• WittyProfileName2 [she/her]
    ·
    1 year ago

    This is a question I've asked myself a lot, here's the best answer I can give:

    big ol' screed CW: racism, queerphobia, misogyny, brief mention of CSA, probably some other stuff.
    • Firstly, you must understand that the genesis of feminism in Britain is one that was heavily segregated away from other matrices of oppression. Lacking an intersectional influence you see in other countries' feminist struggles resulted in a feminist philosophy that had calcified as being upper class, white, and deeply homophobic. Many of the thinkers that popularised TERF ideology cut their teeth (so to speak) either in lesbian exclusionary branches of feminism (that argued single sex spaces should also be segregated based on sexuality and lesbians should be placed in the same spaces as men for straight women's safety) or as "political lesbians" (who argued that sexuality is a choice one consciously made and that women could escape the patriarchy by choosing to be sapphic). This is the environment that spawned such intellectual power houses as Germaine Greer, who wrote passionate defences of wanking to images of prepubescent boys. Being toffs, they despise poor people but have a particularly deep hatred of sex workers, hence the popularity of SWERF ideologies in these circles.

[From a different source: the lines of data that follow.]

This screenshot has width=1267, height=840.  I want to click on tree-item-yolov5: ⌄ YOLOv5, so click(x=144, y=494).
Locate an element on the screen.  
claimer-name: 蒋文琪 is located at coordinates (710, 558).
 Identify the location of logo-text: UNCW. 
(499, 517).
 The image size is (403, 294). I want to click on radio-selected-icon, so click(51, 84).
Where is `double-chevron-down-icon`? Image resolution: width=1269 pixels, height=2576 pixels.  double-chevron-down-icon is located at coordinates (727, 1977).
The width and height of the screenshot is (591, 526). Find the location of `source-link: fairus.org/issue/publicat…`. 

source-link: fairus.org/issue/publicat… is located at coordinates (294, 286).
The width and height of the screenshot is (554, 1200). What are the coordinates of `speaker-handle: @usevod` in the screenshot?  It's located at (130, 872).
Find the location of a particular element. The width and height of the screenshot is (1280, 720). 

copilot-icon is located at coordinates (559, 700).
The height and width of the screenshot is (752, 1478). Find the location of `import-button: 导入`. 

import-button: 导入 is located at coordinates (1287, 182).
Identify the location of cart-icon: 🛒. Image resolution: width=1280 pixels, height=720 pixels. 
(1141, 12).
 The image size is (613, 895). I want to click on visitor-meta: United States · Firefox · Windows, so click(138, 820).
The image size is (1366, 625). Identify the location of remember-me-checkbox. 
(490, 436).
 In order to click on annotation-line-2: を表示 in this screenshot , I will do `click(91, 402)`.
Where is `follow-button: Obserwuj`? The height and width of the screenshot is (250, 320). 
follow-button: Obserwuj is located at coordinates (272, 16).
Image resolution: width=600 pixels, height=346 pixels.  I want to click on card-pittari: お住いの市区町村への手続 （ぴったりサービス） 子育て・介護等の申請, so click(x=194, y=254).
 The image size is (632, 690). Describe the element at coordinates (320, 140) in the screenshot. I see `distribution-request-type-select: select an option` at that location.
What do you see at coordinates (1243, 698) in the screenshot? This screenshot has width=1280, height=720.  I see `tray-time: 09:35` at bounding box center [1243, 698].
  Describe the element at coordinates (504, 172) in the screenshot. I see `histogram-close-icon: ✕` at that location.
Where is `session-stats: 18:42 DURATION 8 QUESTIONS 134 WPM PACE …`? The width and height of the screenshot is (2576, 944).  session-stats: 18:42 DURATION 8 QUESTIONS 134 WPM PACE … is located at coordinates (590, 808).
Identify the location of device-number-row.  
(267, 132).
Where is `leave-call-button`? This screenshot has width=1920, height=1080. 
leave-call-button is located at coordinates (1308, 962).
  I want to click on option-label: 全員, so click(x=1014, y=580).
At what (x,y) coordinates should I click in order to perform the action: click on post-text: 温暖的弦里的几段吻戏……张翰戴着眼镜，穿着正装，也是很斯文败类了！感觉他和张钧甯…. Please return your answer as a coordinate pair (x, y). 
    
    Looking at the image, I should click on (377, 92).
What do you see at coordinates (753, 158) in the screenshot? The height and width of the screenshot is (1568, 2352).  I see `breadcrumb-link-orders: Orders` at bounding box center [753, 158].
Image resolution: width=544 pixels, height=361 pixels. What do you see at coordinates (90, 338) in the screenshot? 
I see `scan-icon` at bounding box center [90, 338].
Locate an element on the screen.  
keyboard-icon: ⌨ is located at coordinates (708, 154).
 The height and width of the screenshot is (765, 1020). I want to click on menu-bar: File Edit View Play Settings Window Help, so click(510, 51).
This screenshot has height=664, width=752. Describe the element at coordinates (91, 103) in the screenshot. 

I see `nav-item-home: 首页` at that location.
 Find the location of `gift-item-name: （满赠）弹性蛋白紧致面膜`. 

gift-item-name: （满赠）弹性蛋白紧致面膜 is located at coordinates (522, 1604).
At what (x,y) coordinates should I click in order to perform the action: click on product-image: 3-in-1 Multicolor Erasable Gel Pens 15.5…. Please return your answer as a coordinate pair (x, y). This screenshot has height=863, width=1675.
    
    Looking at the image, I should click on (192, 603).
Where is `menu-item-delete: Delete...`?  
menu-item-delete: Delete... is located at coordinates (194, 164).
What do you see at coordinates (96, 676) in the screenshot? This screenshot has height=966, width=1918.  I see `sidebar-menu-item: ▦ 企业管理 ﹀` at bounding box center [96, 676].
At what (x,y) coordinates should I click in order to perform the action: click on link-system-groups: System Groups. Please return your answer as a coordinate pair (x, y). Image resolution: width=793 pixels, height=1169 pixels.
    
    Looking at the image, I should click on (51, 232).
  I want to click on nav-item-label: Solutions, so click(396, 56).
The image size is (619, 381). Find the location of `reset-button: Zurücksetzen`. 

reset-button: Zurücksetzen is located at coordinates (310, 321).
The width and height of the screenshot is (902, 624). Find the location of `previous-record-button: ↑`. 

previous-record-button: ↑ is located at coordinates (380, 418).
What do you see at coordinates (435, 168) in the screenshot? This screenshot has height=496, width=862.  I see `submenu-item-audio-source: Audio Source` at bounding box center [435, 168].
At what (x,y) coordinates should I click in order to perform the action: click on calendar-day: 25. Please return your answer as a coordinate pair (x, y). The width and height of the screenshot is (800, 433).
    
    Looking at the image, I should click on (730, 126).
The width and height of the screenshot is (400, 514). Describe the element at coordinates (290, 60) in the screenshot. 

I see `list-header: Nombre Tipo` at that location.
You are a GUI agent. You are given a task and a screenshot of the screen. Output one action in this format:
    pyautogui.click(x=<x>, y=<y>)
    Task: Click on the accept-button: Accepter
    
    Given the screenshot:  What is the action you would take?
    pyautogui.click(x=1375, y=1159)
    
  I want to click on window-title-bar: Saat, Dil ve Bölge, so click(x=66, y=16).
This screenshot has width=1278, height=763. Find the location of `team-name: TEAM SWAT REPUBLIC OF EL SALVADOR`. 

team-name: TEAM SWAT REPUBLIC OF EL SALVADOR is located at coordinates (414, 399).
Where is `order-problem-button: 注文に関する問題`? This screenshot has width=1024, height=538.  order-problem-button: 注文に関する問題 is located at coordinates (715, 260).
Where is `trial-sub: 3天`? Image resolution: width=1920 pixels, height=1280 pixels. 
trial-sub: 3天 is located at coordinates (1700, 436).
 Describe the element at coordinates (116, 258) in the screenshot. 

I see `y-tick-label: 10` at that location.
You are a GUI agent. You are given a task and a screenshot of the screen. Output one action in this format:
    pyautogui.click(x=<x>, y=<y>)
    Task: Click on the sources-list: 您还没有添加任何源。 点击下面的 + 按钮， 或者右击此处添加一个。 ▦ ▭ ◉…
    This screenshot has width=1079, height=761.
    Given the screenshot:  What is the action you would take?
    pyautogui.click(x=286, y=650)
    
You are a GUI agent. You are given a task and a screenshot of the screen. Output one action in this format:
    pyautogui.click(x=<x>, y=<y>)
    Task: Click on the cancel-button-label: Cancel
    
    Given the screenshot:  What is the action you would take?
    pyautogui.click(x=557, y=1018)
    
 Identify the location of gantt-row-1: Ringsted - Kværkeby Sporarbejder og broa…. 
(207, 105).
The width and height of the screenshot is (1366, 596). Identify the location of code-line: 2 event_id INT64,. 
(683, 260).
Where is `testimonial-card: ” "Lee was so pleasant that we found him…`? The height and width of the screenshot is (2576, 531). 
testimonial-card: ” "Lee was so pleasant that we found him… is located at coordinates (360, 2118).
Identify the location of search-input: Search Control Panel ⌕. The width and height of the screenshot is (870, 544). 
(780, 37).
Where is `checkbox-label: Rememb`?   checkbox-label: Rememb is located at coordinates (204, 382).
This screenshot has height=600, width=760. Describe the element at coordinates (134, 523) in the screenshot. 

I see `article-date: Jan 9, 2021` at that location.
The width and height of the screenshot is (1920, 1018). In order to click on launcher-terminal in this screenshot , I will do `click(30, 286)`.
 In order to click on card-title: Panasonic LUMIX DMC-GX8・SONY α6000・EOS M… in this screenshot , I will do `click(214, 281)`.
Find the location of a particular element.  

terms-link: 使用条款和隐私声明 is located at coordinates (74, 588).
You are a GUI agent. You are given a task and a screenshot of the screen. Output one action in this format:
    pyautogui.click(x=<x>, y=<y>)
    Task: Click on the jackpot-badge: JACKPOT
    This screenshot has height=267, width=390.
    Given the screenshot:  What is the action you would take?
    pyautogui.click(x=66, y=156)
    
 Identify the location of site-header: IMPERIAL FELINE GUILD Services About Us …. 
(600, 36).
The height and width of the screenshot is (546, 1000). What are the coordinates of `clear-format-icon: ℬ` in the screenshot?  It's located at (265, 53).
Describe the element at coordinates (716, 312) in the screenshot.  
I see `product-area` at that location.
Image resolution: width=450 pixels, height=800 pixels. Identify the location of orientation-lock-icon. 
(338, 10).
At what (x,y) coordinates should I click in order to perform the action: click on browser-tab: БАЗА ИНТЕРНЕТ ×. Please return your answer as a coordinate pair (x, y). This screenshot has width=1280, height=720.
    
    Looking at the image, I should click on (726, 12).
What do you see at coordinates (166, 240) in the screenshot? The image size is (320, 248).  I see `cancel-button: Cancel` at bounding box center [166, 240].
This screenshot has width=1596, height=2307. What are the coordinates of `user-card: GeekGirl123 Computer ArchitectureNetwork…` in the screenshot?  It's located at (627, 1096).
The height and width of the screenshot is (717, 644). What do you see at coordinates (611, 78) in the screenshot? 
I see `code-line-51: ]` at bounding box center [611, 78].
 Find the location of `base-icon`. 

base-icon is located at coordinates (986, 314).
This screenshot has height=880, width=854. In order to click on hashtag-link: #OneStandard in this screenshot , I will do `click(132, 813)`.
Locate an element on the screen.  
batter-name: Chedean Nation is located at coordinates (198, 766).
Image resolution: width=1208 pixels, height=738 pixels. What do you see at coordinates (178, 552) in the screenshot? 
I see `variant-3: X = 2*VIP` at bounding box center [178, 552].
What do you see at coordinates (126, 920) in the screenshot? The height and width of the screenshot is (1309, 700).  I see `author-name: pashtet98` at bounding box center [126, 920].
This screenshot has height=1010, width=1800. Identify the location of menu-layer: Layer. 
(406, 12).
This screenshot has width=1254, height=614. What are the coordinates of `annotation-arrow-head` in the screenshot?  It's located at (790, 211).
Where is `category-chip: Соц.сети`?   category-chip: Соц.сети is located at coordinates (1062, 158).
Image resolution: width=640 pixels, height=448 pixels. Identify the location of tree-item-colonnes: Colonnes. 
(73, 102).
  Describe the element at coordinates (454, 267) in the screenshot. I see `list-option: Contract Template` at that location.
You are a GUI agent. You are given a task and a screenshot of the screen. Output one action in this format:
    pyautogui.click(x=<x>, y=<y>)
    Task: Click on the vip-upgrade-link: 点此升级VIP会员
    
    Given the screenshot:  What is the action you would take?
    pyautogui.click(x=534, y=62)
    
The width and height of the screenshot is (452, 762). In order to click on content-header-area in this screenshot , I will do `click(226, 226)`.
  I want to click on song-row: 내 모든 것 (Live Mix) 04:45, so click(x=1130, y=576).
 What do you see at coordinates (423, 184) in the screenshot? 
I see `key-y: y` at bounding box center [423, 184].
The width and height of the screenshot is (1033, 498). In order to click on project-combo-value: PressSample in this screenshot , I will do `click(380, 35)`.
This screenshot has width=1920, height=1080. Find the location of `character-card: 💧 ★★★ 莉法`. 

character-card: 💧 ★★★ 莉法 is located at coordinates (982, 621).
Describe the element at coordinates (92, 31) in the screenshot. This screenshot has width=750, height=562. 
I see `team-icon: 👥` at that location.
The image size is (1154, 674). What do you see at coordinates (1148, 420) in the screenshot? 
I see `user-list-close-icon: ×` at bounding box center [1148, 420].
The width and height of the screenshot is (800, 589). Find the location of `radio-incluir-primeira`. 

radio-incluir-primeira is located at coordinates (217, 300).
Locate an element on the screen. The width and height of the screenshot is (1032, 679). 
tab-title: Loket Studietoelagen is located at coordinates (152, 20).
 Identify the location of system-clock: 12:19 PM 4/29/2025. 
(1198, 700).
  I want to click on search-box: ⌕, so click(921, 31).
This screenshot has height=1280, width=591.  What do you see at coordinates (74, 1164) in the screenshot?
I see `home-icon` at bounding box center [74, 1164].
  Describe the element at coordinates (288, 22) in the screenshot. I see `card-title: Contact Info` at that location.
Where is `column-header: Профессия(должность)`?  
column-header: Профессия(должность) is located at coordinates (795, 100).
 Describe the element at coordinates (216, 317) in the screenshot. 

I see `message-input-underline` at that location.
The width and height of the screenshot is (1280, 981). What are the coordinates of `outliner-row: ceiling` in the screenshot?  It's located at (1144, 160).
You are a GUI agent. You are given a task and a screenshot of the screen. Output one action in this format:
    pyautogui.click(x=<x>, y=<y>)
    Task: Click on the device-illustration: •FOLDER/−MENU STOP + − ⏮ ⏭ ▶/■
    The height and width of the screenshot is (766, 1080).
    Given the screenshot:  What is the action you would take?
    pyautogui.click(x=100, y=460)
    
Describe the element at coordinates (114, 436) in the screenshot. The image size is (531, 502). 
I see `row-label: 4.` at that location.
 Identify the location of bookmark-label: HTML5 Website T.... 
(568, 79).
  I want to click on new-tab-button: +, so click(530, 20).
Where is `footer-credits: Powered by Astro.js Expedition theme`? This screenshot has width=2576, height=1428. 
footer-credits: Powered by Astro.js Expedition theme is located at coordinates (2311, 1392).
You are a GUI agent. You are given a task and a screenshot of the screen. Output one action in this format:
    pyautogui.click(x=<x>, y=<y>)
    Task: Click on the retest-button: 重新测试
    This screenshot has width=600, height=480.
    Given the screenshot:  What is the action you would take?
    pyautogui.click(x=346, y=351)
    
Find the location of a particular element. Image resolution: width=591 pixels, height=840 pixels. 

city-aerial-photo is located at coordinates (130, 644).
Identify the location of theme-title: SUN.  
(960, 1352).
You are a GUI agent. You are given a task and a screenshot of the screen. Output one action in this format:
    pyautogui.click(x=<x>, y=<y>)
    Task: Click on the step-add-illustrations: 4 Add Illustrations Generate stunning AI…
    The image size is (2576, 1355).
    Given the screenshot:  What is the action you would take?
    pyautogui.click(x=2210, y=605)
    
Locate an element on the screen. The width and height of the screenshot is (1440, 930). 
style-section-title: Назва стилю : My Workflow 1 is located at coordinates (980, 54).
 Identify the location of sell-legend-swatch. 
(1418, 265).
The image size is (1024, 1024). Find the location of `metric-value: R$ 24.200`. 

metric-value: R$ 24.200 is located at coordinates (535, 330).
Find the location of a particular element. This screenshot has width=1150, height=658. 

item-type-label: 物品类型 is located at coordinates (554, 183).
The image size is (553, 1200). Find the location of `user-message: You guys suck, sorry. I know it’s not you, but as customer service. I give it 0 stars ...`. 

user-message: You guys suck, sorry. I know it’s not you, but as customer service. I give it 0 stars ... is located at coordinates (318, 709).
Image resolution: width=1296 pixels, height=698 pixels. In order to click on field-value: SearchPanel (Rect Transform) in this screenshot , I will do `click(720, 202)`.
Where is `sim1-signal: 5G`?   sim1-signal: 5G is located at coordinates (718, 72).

    • Popular support of minority rights are almost intrinsically tied to the labour movement due to a long history of solidarity campaigns (such as the NUM/LGBT solidarity campaigns during the Thatcher regime). Both the old school aristocrats and the newer neoliberals therefore hate these minority groups with the same vigour they despise the unions they worked alongside.

    • Britain is ruled not by democracy but rather of a system of rule by the most inbred toff. Thus any intersectional critique of society must jump the hurdle of its activists not being rich enough for MPs to even consider them human. Therefore intersectional feminists were locked out of political influence while the academic, exclusionary feminists were selectively chosen to inform on all feminist issues.

    • This creates a condition where support of queer rights is split along a class divide more than a left/right one. And thus transphobic policies are supported bipartisanly within parliament.

    • secondly, we have had uncontested Tory rule since 2010. Tories are a special breed of right wing ideology in a couple of ways. Firstly, they are died in the wool aristocrats of varying intensity. Tories operate on the complete assumption that they have magic blood they've inherited that makes them superior to plebs like you and I, and have barely concealed contempt for us at best. Secondly, Tories are motivated by an intense desire for one of these at any given time: wealth, power, death, or sex. A decade and change of these fucks (and the coked up liberals of New Labour before then) prioritising personally accruing these has resulted in a country completely gutted and hollowed out of anything capable of maintaining a decent quality of life for the overwhelming majority of the population.

    • The Tory party's main tactic in managing a grip on power is to create a system of culture war scapegoats. When I was a little one, that was Polish immigrants, Muslims and homosexuals, and I vividly recall the moment that they pivoted overnight to blaming Romanians, Muslims, and transwomen (trans men don't exist in the perceptions of this cultural milleu). As the wheels spin off and last bits of tape that hold this country together come flying off, Tories have ramped the moral panics to eleven.

    • Thirdly, after losing ground on gay marriage, homophobic groups both foreign and domestic saw the relative political obscurity of transpeople as an a wedge issue they could try to use to push back against gay rights. Money was splashed around to astroturf campaigns against transpeople and homophobes within the political establishment gave these groups the audience within parliament that the exclusionary feminists already had.

    • Groups like LGB alliance, are Tufton street housed astroturfs that exist as an attempt to drive a wedge between transpeople and the rest of the queer community (and then bisexuals, and sho on zizek-preference ).

    • Finally, and most importantly. Trans rights are not actually as controversial as parliament and the ruling class owned media want to make out. The BBC and tabloids and the like, have been artificially promoting transphobic voices despite polling across the country being heavily tilted in favour of trans positive reform to, like, the GRA and stuff. Although this is an issue with a gendered split, with more women supporting trans rights than men. That's not to say there isn't queerphobia in the working class (I've experienced more than my fair share despite growing up in a place with an otherwise high support of queer rights), just that the working class is less bigoted towards queer people than the toffs trying to pretend they have have a mandate to oppress us.

    TL: DR - the ruling class hate us and are trying to propagandise their way into destroying us.